Koefisien yang dihitung dari data ideal sering tidak tahan terhadap kondisi lapangan yang penuh kejutan geoteknik.
b. Akses Medan yang Terbatas
Akses menuju bangunan PLTA — intake, powerhouse, tailrace — biasanya sempit, curam, dan berkelok. Akibatnya:
-
dump truck tidak dapat mencapai kecepatan normal,
-
excavator sulit bermanuver,
-
hauling time meningkat hingga 25–50%.
Hal ini mengubah koefisien alat secara signifikan.
c. Cuaca Ekstrem
Curah hujan tinggi dapat menghentikan:
-
galian tanah,
-
pengecoran beton,
-
mobilisasi material.
Koefisien tenaga kerja harus mempertimbangkan idle time akibat cuaca.
d. Perubahan Desain Selama Pelaksanaan
Desain PLTA sering mengalami penyesuaian akibat geoteknik atau optimasi hidraulik, yang dapat:
-
mengubah volume galian,
-
meningkatkan kebutuhan beton,
-
mengubah jalur penstock.
Koefisien perlu dicek ulang ketika desain berubah.
5.2. Studi Kasus 1: Kenaikan Biaya Galian karena Kesalahan Perhitungan Swell Factor
Sebuah proyek PLTA 10 MW memperkirakan swell factor tanah hanya 15%, padahal lapangan menunjukkan 30–40%. Akibatnya:
-
volume LCM meningkat drastis,
-
dump truck kekurangan kapasitas,
-
jumlah trip meningkat,
-
biaya hauling melonjak 25%.
Kesalahan swell factor menyebabkan AHSP awal tidak akurat dan kontraktor harus menambah alat untuk mengejar jadwal.
5.3. Studi Kasus 2: Efisiensi Pekerjaan Beton Membaik setelah Perbaikan Layout
Pada bagian powerhouse, batching plant awalnya ditempatkan terlalu jauh dari area pengecoran. Setelah dipindahkan lebih dekat:
-
waktu tempuh mixer turun 40%,
-
delay di concrete pump berkurang,
-
produktivitas pengecoran meningkat 20–25%.
Koefisien produksi alat dan tenaga kerja berubah signifikan setelah layout lapangan dioptimalkan.
5.4. Studi Kasus 3: Overrun Pekerjaan Tunnel karena Kelas Batuan Tidak Sesuai Prediksi
AHSP awal mengasumsikan mayoritas batuan class III. Namun saat eksekusi:
-
ditemukan class IV–V,
-
support berganda dibutuhkan (shotcrete lebih tebal, bolt lebih panjang),
-
advance per hari menurun drastis.
Dampaknya:
-
biaya meningkat 35%,
-
jadwal molor 3–4 bulan,
-
unit cost per meter tunnel hampir dua kali lipat.

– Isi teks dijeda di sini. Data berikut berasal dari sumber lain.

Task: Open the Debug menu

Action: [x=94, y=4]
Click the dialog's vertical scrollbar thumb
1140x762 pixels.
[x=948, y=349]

Kasus ini menegaskan pentingnya contingency dalam koefisien AHSP.
5.5. Strategi Optimasi Penyusunan dan Validasi AHSP PLTA Tahap-2
a. Pengujian Cycle Time Langsung di Lapangan
Melakukan time study alat berat memberikan koefisien yang jauh lebih valid dibanding referensi umum.

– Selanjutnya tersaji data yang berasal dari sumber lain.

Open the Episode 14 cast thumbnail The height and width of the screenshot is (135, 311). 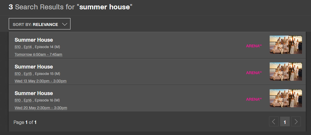pyautogui.click(x=286, y=45)
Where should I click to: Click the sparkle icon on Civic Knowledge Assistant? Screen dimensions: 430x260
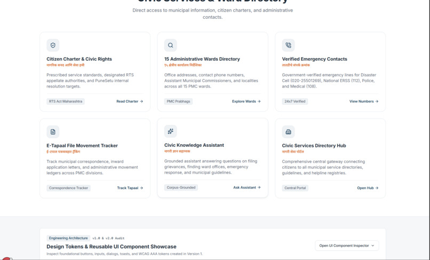171,131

b. Optimasi Logistik dan Layout Proyek
Perubahan kecil dalam lokasi batching plant, disposal area, atau jalur hauling dapat menurunkan biaya total secara signifikan.
c. Integrasi AHSP dengan Sistem Informasi Proyek
Pemanfaatan:
-
BIM 5D (biaya + waktu),
-
drone mapping,
-
GPS alat berat,
-
software simulasi produksi,
membantu menyusun koefisien yang adaptif terhadap dinamika lapangan.
d. Peningkatan Kualitas Investigasi Geoteknik
Semakin akurat data geologi, semakin presisi koefisien galian dan tunnel.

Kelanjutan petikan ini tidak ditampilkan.